Short stories: 30 days of terror — What’s scarier, a pride of lions or two spoiled children?

If you haven’t read Ray Bradbury’s “The Veldt” then be warned, as this review will be full of spoilers.

Ray Bradbury, known for “Fahrenheit 451”, crafts a tale centered around a husband, wife and their two kids.

Set in a futuristic home full of fantastical gadgets, one room stands out. The nursery, costing half of what the house is worth, is a high-tech wonderland that projects the inhabitant’s thoughts and feelings on the surrounding walls.

The reader soon learns that the parents are upset with the amount of time the kids — Wendy and Peter — are spending in the nursery.

When the Hadleys make their first trek into the nursey while the children are away, they find something unsettling.

The normally placid walls have transformed into dry yellow grasslands. The ceiling reflects a large yellow sun beating down on them from above.

Without warning, a pack of lions charges at them from the grasses and both mother and father leap back out through the nursery door.

When confronted, the children seem unware of any lions or grasslands. It soon becomes clear that not all is what it seems.

The story climaxes as the Hadleys shut off the house, including the nursey, under the direction of a psychologist.

The children break into hysterics, pleading with their father to let them have just one more minute in the nursery.

When the parents go in to shut off the nursery they are surprised to find it empty, save for hungry looking lions.

The door shuts and locks behind them, leaving all too real predators on both sides of the nursery door.

Right off the bat the reader is assaulted with detail. Bradbury is a master at crafting a scene with such intricate detail yet not overboard on adjectives.

All of this transforms the world around the reader much like the walls of the nursery transform in their world.

“The Veldt” is more than just a grisly story about sociopathic children. It is social commentary on the increasing dependency on technology.

Bradbury seemed to look into the not-so-distant future and see where technological dependency was headed.

Many times, the house and nursery are described as the new parents of the children. They provide their food, comfort and entertainment.

The parents are seen by the children as forces which prevent the fullest enjoyment of the house. They take away the toys, games and, above all else, the nursery.

Throughout the story it seems as if Bradbury writes the children as rather two-dimensional characters.

This, I believe, is intentional.
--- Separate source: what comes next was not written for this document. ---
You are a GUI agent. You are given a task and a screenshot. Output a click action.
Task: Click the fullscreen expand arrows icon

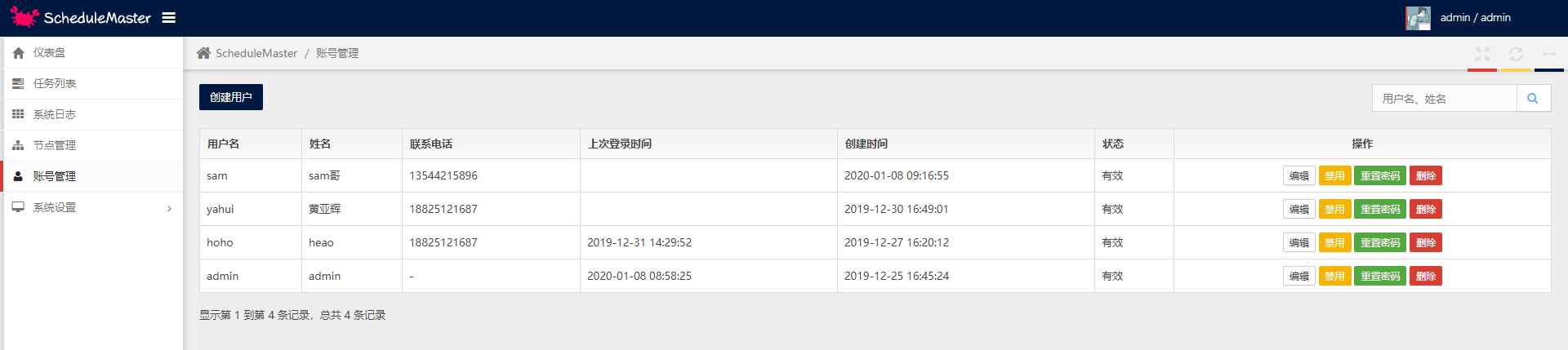pos(1482,54)
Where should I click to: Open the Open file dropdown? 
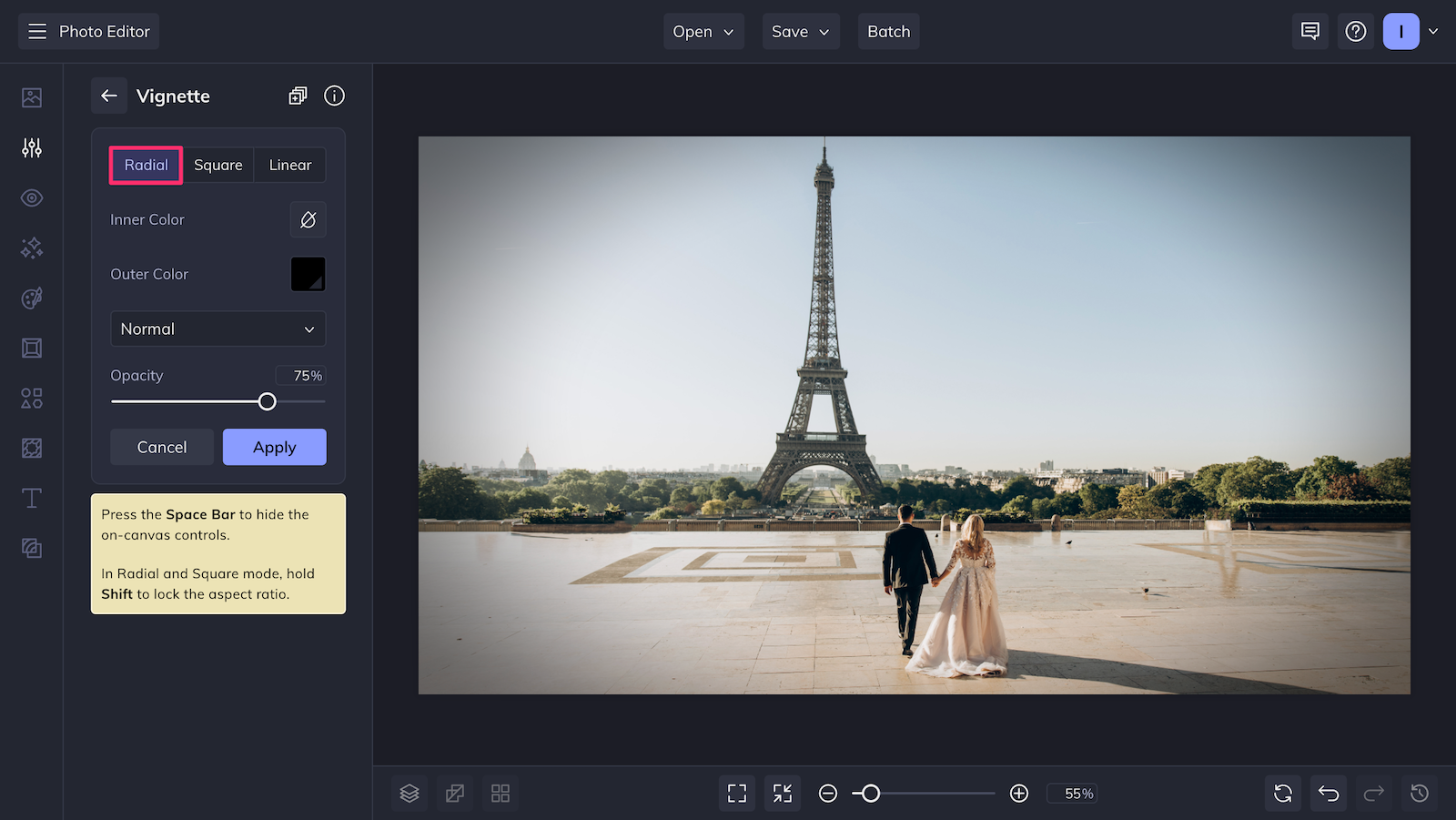click(703, 31)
It is incredibly hard to create realistic characters that engage in patricide, especially ones so young.

Instead, the children serve as embodiments of greed and gluttony.

In the end, the Hadleys live out their final confrontation between the lions and their own children.

It is never explained whether the children tinkered with the inner machinations of the room to create real lions, or if they simply poured enough unfettered hatred into the nursery that their emotions were personified as the African hunters.

What the reader must ultimately take from this story is that dependency without restraint can transform people, even innocent children, into the most debased versions of themselves.